# ASSIGNED TASK
Using the data below, count the lines where "heading" appears, and answer with the number alone.

# DATA SUPPLIED
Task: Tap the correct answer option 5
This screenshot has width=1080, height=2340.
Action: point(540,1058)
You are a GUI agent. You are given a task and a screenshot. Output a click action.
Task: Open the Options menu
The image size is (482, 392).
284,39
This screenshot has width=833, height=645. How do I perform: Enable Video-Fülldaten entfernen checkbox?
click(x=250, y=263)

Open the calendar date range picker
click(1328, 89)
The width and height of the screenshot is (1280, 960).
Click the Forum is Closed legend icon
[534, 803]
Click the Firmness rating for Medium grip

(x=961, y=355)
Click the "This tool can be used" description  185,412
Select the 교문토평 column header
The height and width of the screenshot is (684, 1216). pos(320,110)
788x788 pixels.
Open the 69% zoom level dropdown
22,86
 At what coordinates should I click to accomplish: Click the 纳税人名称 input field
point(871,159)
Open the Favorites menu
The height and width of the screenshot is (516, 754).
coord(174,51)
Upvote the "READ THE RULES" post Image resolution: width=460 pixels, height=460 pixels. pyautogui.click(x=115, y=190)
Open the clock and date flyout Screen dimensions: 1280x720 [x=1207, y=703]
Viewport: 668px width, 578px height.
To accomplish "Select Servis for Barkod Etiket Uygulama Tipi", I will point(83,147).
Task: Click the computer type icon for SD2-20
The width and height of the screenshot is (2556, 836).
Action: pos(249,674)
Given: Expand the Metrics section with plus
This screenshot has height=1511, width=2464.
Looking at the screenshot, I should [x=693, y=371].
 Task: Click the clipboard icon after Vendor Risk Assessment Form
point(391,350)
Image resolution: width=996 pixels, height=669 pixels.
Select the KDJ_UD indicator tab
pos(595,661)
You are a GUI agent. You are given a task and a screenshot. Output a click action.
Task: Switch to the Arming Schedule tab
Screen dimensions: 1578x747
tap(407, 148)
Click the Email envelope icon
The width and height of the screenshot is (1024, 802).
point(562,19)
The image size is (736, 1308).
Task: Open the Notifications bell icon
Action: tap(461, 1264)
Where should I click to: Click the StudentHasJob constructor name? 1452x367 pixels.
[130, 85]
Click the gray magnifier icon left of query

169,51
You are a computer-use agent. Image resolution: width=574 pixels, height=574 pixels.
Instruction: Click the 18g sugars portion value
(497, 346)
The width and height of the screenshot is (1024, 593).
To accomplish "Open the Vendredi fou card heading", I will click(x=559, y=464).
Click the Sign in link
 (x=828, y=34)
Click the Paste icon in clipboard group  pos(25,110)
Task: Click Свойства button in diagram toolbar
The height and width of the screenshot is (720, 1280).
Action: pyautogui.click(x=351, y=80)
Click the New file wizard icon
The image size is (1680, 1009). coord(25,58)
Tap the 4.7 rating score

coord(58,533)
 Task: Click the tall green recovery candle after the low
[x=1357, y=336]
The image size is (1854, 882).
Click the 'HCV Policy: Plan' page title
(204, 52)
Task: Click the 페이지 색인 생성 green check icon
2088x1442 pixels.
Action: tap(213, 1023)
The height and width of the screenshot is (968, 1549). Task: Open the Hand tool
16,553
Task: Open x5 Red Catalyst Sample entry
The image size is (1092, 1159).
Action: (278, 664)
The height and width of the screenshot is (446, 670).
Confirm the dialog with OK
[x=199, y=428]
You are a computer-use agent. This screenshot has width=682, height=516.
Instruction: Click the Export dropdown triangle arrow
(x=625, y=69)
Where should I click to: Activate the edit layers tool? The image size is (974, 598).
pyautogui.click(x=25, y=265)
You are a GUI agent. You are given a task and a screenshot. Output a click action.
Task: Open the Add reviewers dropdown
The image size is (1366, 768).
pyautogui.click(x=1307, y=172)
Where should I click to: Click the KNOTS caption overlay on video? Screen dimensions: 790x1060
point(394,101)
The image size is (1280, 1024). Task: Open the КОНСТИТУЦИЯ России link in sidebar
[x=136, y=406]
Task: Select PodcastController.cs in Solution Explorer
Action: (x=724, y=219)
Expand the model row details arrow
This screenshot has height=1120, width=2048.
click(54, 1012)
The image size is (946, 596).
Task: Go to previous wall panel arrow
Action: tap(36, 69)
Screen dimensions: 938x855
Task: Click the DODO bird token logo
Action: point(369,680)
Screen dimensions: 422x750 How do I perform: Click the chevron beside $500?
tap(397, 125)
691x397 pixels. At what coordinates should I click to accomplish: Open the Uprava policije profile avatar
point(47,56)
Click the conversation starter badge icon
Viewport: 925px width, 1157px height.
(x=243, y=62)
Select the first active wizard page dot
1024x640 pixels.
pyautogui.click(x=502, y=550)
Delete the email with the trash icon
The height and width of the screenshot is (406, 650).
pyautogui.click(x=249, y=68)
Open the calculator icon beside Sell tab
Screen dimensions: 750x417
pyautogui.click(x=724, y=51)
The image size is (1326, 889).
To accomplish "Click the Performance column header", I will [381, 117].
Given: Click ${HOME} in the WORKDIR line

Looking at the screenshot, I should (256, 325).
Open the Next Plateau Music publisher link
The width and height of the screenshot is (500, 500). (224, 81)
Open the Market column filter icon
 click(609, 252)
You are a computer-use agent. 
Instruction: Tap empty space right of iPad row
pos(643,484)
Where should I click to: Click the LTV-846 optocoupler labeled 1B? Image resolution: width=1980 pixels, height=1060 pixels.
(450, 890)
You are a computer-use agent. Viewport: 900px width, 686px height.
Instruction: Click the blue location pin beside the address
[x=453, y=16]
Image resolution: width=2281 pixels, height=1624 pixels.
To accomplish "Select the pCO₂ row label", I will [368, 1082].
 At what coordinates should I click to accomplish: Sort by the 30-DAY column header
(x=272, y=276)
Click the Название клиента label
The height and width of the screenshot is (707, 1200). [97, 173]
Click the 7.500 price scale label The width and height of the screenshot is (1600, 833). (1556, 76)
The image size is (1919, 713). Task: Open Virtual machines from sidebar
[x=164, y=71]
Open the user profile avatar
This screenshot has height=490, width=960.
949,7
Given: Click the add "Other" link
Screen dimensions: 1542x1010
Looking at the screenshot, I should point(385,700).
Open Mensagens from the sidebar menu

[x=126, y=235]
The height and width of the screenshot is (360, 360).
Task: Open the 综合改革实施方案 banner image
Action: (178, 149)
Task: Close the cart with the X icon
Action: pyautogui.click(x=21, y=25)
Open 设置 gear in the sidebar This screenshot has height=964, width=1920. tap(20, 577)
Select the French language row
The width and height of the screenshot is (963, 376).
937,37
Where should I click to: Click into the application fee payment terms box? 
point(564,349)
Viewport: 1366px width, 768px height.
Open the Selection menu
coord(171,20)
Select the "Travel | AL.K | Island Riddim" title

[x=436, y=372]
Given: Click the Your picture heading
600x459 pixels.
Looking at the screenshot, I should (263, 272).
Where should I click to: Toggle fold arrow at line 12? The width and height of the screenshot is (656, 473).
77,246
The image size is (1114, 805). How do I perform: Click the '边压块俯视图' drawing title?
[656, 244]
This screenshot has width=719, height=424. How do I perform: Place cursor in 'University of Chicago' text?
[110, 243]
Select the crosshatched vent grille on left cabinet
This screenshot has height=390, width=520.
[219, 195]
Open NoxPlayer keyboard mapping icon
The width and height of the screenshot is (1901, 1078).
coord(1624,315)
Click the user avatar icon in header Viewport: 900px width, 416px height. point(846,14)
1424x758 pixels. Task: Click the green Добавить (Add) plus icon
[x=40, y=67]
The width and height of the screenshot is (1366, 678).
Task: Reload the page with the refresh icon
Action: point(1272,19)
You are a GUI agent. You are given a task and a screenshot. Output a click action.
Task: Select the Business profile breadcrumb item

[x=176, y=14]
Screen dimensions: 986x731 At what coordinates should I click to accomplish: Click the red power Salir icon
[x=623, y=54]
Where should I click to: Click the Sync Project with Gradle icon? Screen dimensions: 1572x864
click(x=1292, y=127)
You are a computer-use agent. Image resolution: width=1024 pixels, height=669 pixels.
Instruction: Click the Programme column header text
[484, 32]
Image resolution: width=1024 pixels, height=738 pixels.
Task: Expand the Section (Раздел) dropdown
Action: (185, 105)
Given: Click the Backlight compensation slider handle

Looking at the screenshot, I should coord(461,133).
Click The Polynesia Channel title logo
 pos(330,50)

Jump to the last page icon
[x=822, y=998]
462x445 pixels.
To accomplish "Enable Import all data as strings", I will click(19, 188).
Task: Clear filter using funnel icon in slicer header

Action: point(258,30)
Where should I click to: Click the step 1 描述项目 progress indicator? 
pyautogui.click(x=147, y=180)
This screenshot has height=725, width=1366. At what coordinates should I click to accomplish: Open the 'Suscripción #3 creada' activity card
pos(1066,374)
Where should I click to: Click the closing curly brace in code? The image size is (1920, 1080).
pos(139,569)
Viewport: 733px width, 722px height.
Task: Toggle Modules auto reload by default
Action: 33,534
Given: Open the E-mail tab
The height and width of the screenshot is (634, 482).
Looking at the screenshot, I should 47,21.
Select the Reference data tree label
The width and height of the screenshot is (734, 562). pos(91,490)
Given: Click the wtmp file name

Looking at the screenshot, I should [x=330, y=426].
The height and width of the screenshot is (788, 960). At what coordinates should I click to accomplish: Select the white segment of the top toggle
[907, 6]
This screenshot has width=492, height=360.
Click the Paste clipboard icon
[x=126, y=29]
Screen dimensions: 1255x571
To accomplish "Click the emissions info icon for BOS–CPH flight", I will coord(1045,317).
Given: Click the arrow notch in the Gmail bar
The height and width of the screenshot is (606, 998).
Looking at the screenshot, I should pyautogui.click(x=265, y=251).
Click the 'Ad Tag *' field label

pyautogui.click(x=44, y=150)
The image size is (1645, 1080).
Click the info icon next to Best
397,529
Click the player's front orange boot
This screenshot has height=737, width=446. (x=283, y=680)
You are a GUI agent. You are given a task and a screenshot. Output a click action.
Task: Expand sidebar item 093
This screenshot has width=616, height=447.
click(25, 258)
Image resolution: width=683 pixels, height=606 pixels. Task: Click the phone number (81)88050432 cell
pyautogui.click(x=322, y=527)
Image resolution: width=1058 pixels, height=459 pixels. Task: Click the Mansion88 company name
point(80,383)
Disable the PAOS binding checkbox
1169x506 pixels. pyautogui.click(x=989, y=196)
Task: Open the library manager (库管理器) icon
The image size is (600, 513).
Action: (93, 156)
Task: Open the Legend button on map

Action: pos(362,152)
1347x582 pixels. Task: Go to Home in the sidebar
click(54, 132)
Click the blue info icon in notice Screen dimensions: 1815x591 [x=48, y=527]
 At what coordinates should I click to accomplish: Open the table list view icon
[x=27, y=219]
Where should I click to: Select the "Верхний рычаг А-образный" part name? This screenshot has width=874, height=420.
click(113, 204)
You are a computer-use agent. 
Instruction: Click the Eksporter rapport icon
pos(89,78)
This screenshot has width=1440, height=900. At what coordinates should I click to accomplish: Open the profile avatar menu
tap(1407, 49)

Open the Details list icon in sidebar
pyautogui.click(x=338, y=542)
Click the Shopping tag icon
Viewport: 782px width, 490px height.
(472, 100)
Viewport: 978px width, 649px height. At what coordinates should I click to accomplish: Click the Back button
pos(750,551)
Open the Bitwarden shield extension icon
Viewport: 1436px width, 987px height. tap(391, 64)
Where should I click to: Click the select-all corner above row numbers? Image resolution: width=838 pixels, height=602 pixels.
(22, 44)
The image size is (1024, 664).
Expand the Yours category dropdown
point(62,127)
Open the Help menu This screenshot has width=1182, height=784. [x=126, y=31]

# WORKED SOLUTION
2